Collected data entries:
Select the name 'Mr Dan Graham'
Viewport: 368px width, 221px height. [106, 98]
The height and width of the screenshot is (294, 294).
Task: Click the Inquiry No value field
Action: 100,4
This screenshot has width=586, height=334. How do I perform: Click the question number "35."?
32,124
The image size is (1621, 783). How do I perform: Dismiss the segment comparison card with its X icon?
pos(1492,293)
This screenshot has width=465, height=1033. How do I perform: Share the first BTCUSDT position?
==
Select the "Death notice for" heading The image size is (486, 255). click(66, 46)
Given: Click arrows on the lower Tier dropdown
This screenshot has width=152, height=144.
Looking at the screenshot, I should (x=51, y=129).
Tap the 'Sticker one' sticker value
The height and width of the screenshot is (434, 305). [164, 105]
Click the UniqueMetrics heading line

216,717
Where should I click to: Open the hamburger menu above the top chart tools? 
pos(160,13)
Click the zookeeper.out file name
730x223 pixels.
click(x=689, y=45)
...
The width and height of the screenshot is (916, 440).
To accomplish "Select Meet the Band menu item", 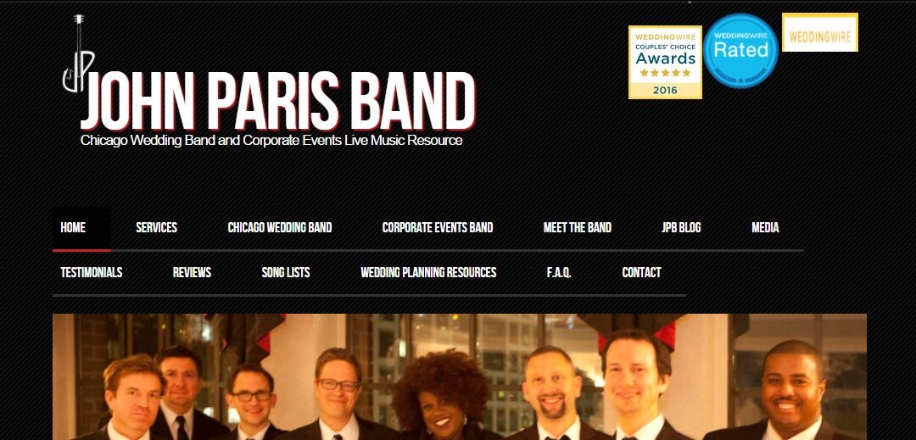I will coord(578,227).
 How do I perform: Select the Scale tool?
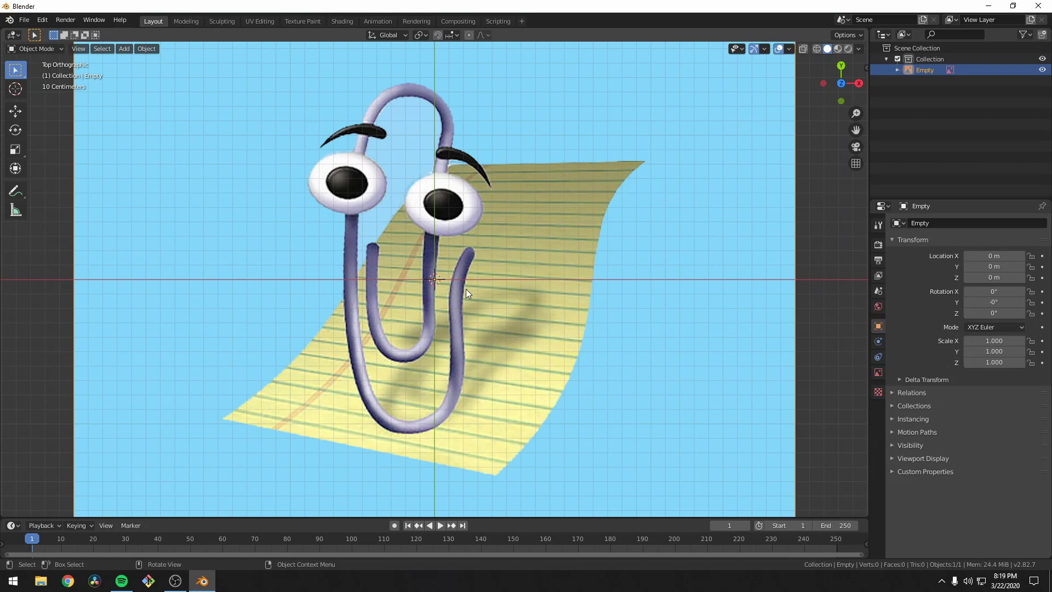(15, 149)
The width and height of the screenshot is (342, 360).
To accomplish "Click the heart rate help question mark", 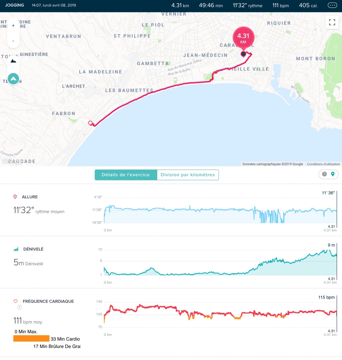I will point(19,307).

Task requirements:
Put into a numbered list the lines of the listing from the line with "The image size is (1621, 783)." up to and including the line with "This screenshot has width=465, height=1033.", leaving out any blank lines.

Written response:
1. The image size is (1621, 783). How do I perform: Dismiss the segment comparison card with its X icon?
2. pos(1492,293)
3. This screenshot has width=465, height=1033. How do I perform: Share the first BTCUSDT position?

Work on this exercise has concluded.